- Exercise prompt: Output the whole listing again, exactly as it reads.

━━ Input

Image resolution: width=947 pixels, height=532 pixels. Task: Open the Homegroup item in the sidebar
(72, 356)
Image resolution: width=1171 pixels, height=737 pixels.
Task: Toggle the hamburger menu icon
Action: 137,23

━━━━

- Result below:
Image resolution: width=947 pixels, height=532 pixels. Task: Open the Homegroup item in the sidebar
(72, 356)
Image resolution: width=1171 pixels, height=737 pixels.
Task: Toggle the hamburger menu icon
Action: 137,23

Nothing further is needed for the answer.